Belial aparece en los textos antiguos como un nombre incómodo, una presencia que no termina de fijarse en un solo lugar ni en una sola forma. No es un demonio fácil de clasificar. No gobierna el miedo directo ni la violencia abierta. Su territorio es más sutil y, por eso mismo, más perturbador. Allí donde la historia oficial habla de pecado, castigo y ruina, este demonio, se desliza como una sombra que disfruta del desvío, de la grieta, de aquello que no produce fruto ni redención.
Las primeras menciones lo sitúan en una región maldita, asociada a una ciudad que la tradición convirtió en sinónimo de exceso y aniquilación. Pero esa localización, repetida durante siglos, parece más una necesidad simbólica que un dato fiable. Belial no pertenece a un territorio físico. Su dominio es la negación del propósito. Los antiguos lo llamaron rebelde, inútil, impío, no porque fuera débil, sino porque no servía a nada que pudiera contarse, multiplicarse o heredarse. En un mundo donde todo acto debía justificar su existencia a través de la descendencia, Belial representaba el goce estéril, el placer que no deja huella salvo en la memoria y en la culpa.
Los teólogos y demonólogos coincidieron, casi sin quererlo, en un punto inquietante: Belial no seduce prometiendo poder ni conocimiento absoluto, sino algo mucho más simple y devastador. Ofrece el permiso. Permiso para desear sin consecuencia, para entregarse sin finalidad, para experimentar un amor que no construye nada. En los manuscritos prohibidos se lo describe como hermoso, de una belleza que no remite a lo divino sino a lo irremediablemente perdido. Su apariencia no espanta; atrae. Y esa atracción es su arma más eficaz.
Algunos investigadores medievales sostuvieron que tuvo un papel central en la gran rebelión celestial. No como estratega ni como líder visible, sino como corruptor silencioso. Mientras otros prometían tronos y dominios, él sembraba la idea de que obedecer no tenía sentido, de que incluso la perfección podía resultar estéril. Esa misma lógica aparece siglos después en tratados alquímicos y filosóficos donde se lo acusa de enturbiar la investigación científica, de ofrecer pistas falsas, de disfrutar viendo cómo los hombres se extravían persiguiendo verdades que nunca llegan a germinar.
Pero es en una leyenda secundaria, casi marginal, donde adquiere su rostro más inquietante.

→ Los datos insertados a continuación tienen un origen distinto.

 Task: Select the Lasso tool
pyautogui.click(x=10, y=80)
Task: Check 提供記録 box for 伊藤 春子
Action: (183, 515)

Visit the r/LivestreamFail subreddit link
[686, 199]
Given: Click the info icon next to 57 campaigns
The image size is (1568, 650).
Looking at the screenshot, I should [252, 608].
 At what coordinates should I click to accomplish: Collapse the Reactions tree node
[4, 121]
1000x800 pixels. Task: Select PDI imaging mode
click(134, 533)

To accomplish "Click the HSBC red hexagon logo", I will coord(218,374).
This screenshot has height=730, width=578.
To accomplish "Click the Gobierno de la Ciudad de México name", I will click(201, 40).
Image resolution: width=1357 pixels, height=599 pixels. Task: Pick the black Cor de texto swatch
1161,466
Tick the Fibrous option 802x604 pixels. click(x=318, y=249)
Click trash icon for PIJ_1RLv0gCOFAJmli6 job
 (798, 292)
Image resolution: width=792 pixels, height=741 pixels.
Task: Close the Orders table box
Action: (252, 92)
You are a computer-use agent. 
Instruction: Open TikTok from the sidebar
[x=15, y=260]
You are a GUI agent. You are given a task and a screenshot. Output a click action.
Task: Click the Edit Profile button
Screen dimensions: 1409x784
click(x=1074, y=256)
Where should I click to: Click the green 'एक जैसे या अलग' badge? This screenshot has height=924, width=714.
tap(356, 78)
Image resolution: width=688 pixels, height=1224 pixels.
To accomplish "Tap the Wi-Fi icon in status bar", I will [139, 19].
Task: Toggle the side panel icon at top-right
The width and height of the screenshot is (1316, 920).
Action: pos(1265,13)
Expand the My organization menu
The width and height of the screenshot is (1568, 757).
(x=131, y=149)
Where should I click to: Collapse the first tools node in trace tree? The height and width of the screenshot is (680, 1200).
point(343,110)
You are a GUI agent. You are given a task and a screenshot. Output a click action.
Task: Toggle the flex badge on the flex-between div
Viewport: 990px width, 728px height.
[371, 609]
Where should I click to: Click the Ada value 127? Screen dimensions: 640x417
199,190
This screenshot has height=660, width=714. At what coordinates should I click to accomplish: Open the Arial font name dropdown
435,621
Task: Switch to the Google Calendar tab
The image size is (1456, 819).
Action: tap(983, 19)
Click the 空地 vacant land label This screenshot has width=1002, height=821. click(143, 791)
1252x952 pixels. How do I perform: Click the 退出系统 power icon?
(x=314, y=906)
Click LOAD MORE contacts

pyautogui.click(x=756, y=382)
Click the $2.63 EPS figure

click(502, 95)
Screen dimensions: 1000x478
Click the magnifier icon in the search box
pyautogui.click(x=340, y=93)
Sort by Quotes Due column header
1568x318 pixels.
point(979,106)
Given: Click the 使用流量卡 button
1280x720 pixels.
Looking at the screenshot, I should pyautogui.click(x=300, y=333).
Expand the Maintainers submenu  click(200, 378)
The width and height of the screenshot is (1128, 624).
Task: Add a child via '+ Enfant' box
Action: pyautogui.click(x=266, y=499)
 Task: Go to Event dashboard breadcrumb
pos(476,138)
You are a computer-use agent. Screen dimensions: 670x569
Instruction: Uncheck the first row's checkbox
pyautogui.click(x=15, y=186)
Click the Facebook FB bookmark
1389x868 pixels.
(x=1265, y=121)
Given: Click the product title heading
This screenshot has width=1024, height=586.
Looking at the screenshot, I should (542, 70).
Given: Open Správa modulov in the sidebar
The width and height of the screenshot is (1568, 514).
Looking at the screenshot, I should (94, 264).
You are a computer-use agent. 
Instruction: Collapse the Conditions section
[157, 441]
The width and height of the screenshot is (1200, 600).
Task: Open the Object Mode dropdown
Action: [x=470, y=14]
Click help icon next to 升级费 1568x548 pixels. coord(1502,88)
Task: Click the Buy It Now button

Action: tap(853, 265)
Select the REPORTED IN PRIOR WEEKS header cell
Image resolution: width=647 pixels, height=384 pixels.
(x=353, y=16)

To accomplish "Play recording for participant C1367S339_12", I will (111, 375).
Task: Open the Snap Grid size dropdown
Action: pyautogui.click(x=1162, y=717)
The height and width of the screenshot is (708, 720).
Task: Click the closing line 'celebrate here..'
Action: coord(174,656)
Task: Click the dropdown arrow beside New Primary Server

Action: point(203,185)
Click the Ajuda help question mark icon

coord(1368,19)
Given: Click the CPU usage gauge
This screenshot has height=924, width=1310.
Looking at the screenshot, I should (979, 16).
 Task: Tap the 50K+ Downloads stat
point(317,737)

La historia de la mujer de Lot ha sido contada como un castigo ejemplar por la desobediencia y la curiosidad. Sin embargo, algunas tradiciones sostienen otra versión, susurrada más que escrita. No fue la mirada hacia atrás lo que la condenó, sino una entrega previa, secreta, a un amor prohibido y estéril. Belial no la castigó; la acompañó. El castigo vino después, cuando el mundo ya no pudo tolerar esa forma de deseo que no servía a ningún designio divino ni humano.
En esta lectura, la sal no es solo castigo, sino residuo. El cuerpo detenido en un instante de goce que no puede continuar ni reproducirse. Un monumento a lo improductivo. Belial, entonces, no destruye ciudades con fuego ni azufre. Deja restos. Deja estatuas involuntarias que recuerdan que hubo algo que no debía existir y, sin embargo, existió.
A lo largo de los siglos, su nombre reaparece en grimorios atribuidos a reyes sabios y magos obsesionados con el control de lo invisible. Allí se lo invoca con cautela, no por su violencia, sino por su capacidad de desarmar voluntades. Se dice que responde con facilidad, especialmente en los meses más fríos, cuando la vida parece suspendida y la fertilidad es solo un recuerdo. Quienes afirman haberlo sentido cerca no hablan de apariciones espectrales, sino de una sensación persistente: la certeza de que nada de lo que se haga tendrá sentido, y que eso, lejos de ser aterrador, puede resultar liberador.
Al final, la figura de Belial plantea una pregunta incómoda. ¿Y si el verdadero horror no fuera el castigo divino, sino la posibilidad de un deseo que no conduce a nada? ¿Y si lo más intolerable para el orden del mundo fuera el placer sin herencia, la pasión que no deja rastro, la vida que se consume en sí misma? Belial no promete infiernos futuros. Ofrece un presente absoluto, y tal vez por eso sigue siendo uno de los nombres más peligrosos jamás pronunciados.